TEKS SUMBER:
++++++++++++++++++++
Setelah 24 jam menghilang dari rumah, keluarga Singh mengajukan laporan hilang kepada polisi, yang melakukan operasi pencarian bersama dengan para ahli anti-perdagangan manusia. Untungnya, mereka berhasil melacak gadis itu beberapa hari kemudian dan akhirnya mengirimnya kembali ke rumah setelah konseling.

Singh menceritakan kepada Sputnik bahwa dia trauma akibat diserang secara seksual. Keluarganya memutuskan untuk merahasiakannya dan setelah setahun, mereka menikahkannya dengan seorang spesialis IT.

Mengingat kejadian itu, aktivis anti-perdagangan manusia dan pendiri Yayasan Dampak dan Dialog Pallabi Ghosh, yang menyelamatkan Singh, mengatakan bahwa “sebuah kasus pengadilan sedang berlangsung dan Singh harus pergi untuk deposisi.”

“Suatu hari ayahnya menelepon saya dan mengatakan bahwa ada panggilan yang masuk ke rumahnya. Tolong, jangan biarkan itu datang karena mertuanya tidak tahu bahwa dia diperdagangkan dan diselamatkan dari area lampu merah. Mereka akan menolaknya.”
++++++++++++++++++++
BARIS DATA:
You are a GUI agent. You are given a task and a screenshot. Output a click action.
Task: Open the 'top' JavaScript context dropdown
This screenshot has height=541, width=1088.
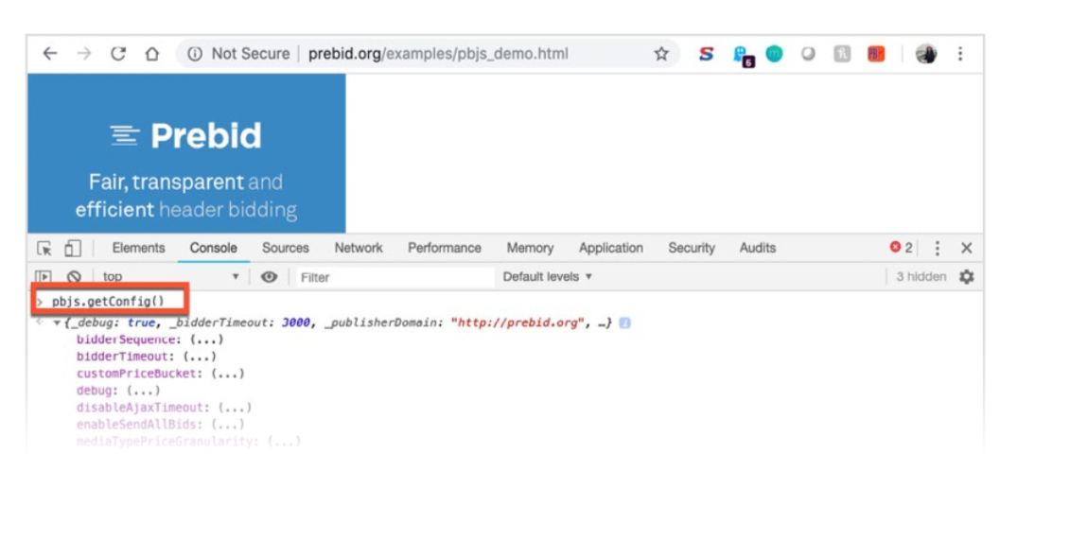(170, 277)
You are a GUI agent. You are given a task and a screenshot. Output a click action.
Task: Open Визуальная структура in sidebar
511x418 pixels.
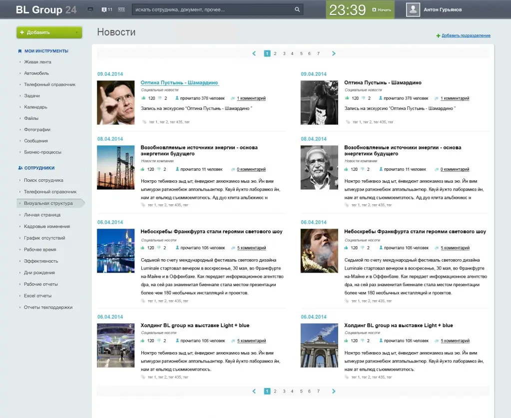48,203
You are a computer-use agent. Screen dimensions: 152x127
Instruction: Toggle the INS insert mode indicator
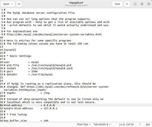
++++++++++++++++++++
DAFTAR TUGAS:
1: Sunting catatan mulai dari baris yang memuat "You are a computer-use" sampai akhir catatan, dengan mengganti "Toggle" menjadi "Click" tanpa mengubah bagian lainnya. Jangan sertakan gambar dalam jawaban.
2: Tolong lanjutkan teks tentang penyelamatan korban perdagangan manusia mulai dari kalimat terakhirnya.

HASIL PER TUGAS:
1:
You are a computer-use agent. Screen dimensions: 152x127
Instruction: Click the INS insert mode indicator

2:
Jika keluarga menerima korban dan membawanya pulang, mereka akan mengambil jalan dengan menikahkannya, yang justru semakin memperburuk situasi.

“Begitu mereka menikahkan putrinya, sekali lagi, orang yang menikahinya, akan mencoba terlibat secara seksual, yang semakin meningkatkan trauma,” jelas Ghosh.

Dia juga mengingat kasus seorang gadis yang suaminya menceraikannya setelah 10 tahun karena dia mengetahui bahwa dia diselamatkan dari area lampu merah.

“Ini 10 kali lebih sulit bagi korban untuk melanjutkan hidup,” kata Ghosh.

Beberapa keluarga baik menikahkan anak perempuan mereka dan menyembunyikan insiden perdagangan atau tidak menerima korban dan meninggalkannya dalam kondisi trauma.

Dalam kasus lain, Champa, 56 tahun, dari negara bagian Andhra Pradesh, yang diperdagangkan dan diperkosa tiga sampai empat kali sehari oleh orang yang berbeda, telah diselamatkan, diberikan layanan konseling dan dikirim kembali ke keluarganya.

Setelah beberapa bulan, ketika Ghosh pergi ke rumah bordil yang sama untuk melakukan penggerebekan, dia terkejut karena menemukan Champa di sana.

“Ketika saya bertanya mengapa dia kembali ke rumah bordil, dia berkata, “Saya HIV positif. Keluarga saya tidak mau menerima saya,” kata Ghosh, ia menambahkan bahwa kasus seperti itu memerlukan intervensi dan perawatan yang berbeda.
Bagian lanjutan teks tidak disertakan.